* TASK STATEMENT *
Take the line that contains "The height and" and each line after it to the end of the material below, and return them exactly, minus the pictures.

--

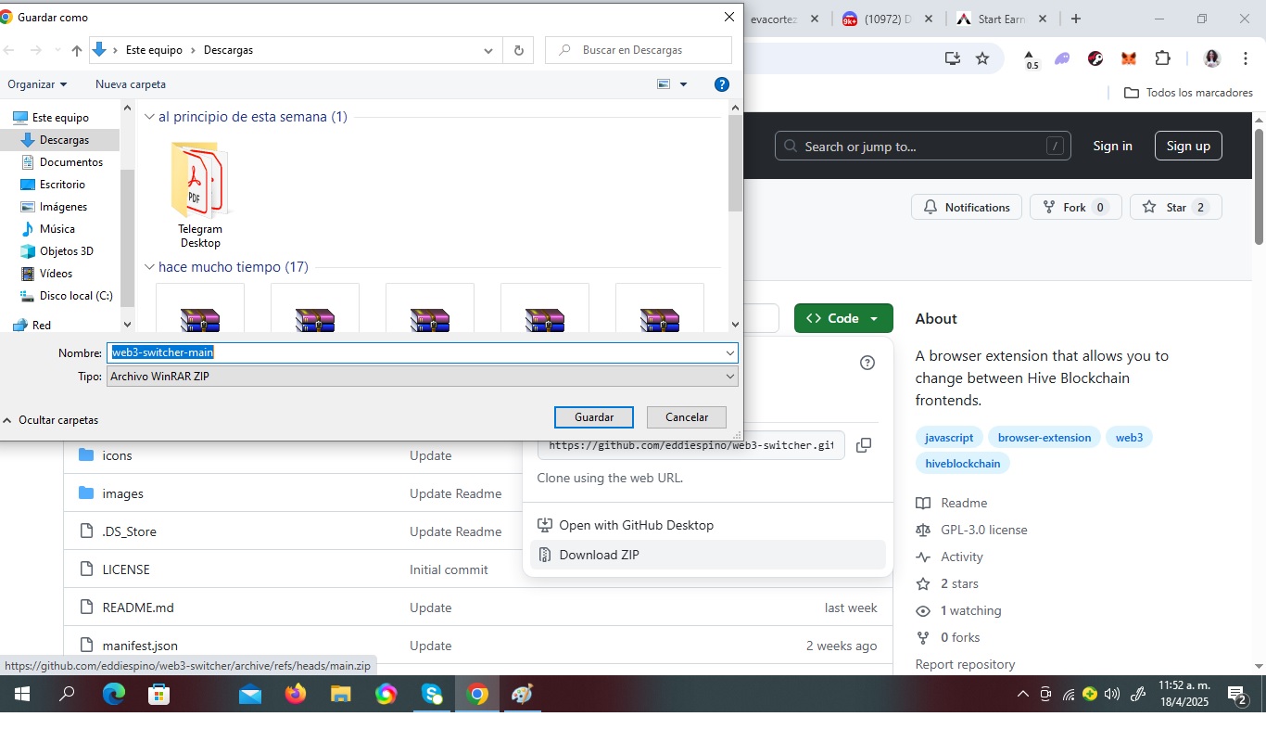
Task: Open Firefox from the taskbar
Action: pos(296,694)
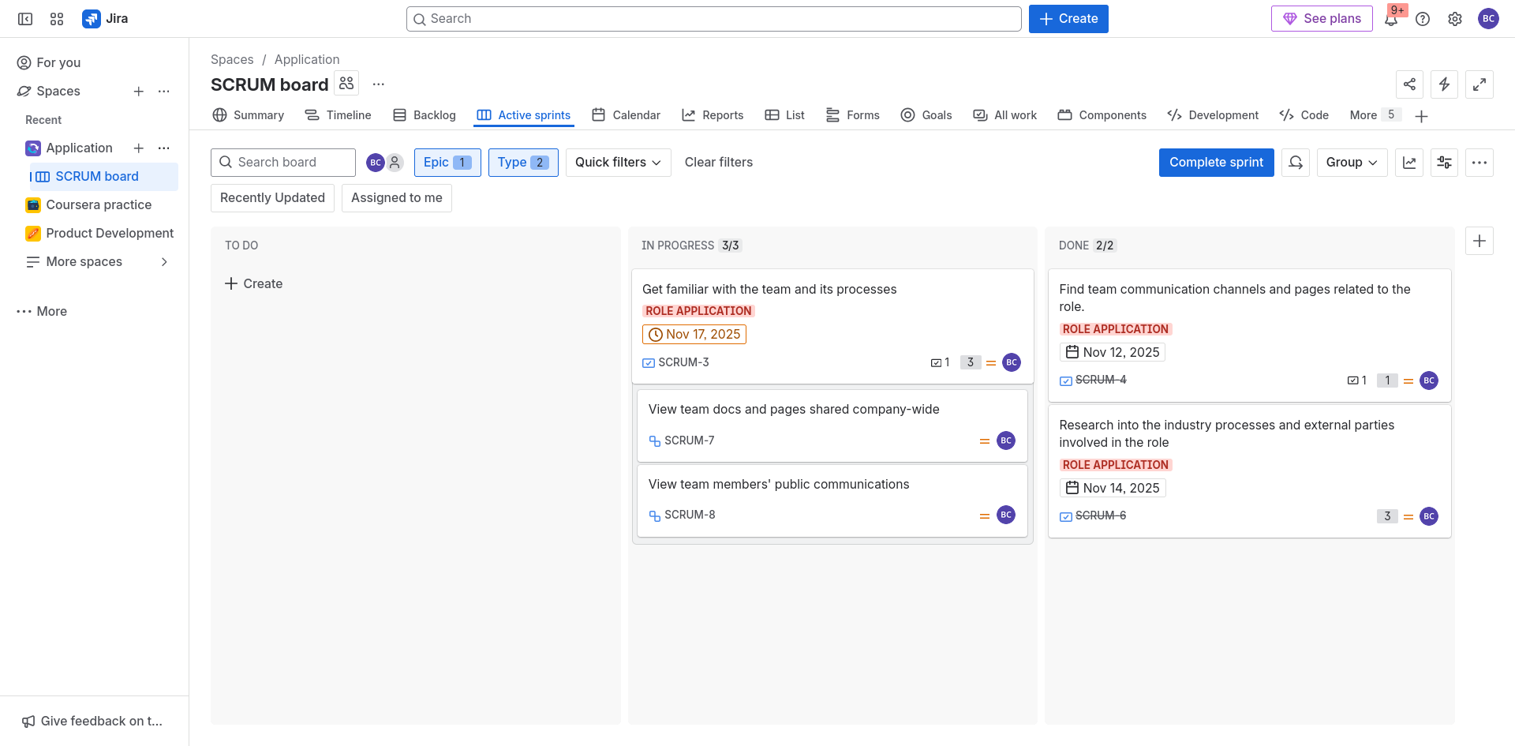
Task: Enter full screen with the expand icon
Action: coord(1479,84)
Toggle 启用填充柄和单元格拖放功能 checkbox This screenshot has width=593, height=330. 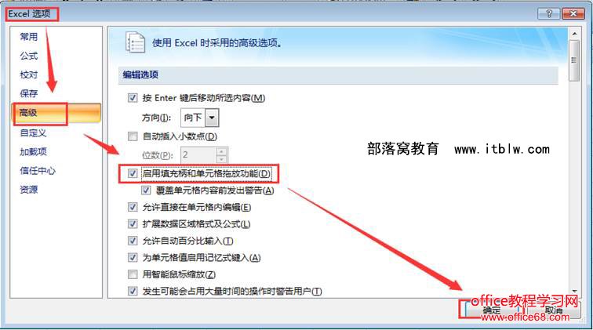[x=133, y=173]
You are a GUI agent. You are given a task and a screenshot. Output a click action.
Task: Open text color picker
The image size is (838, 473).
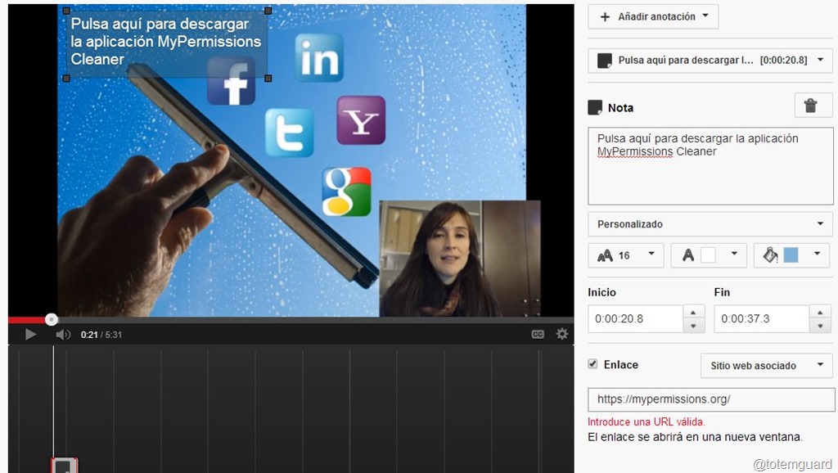pyautogui.click(x=709, y=255)
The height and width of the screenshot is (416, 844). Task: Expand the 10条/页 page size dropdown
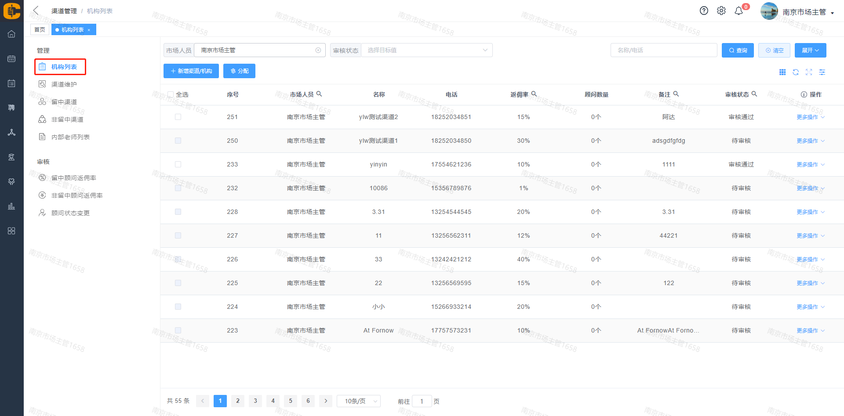coord(358,401)
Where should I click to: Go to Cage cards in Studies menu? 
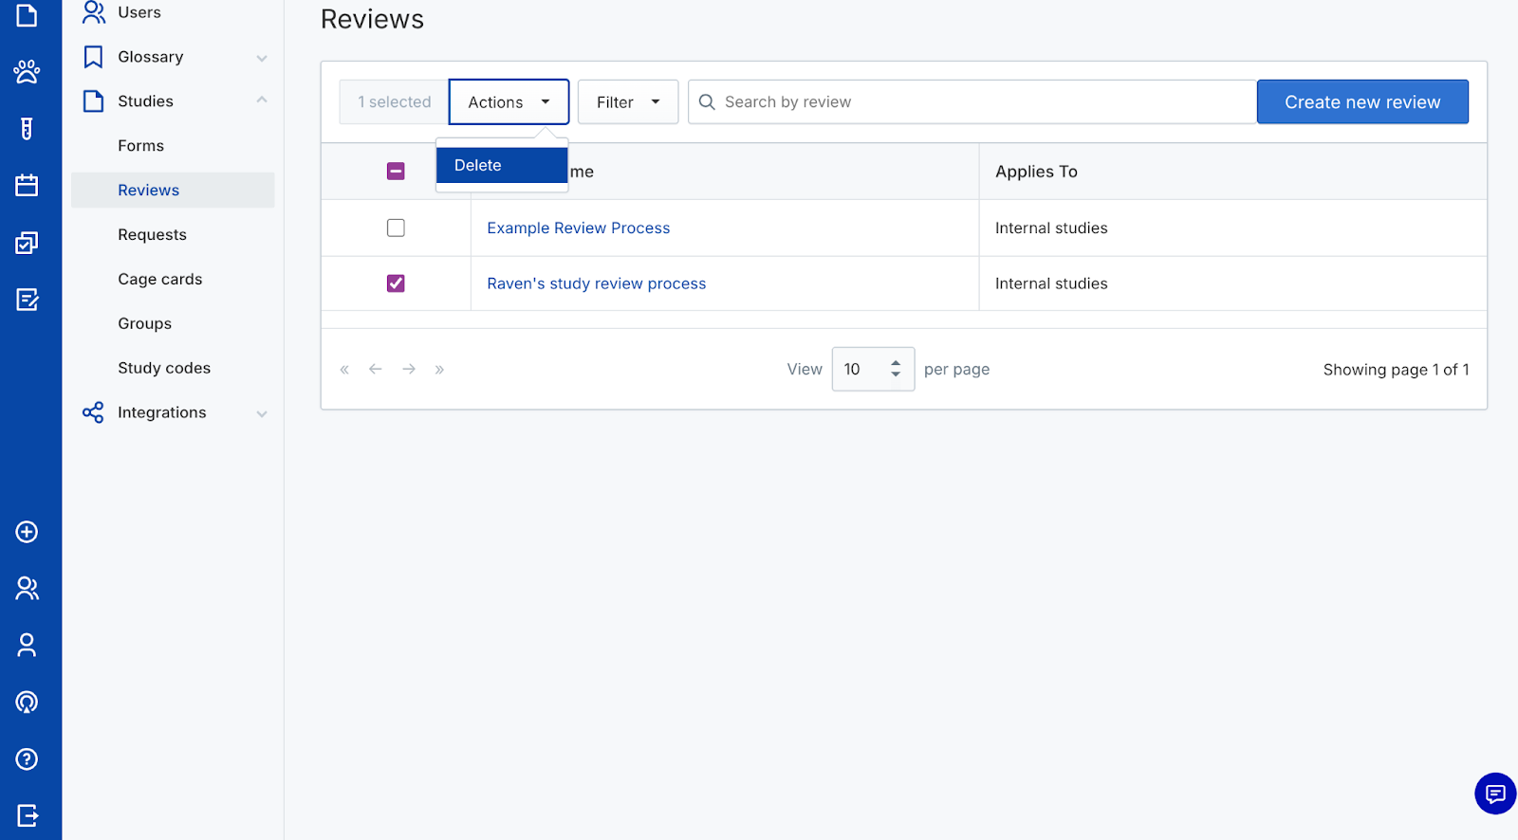coord(160,279)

--

* REPLY *
The height and width of the screenshot is (416, 844). Task: Expand the 10条/页 page size dropdown
coord(358,401)
Where should I click to: Go to Cage cards in Studies menu? 
coord(160,279)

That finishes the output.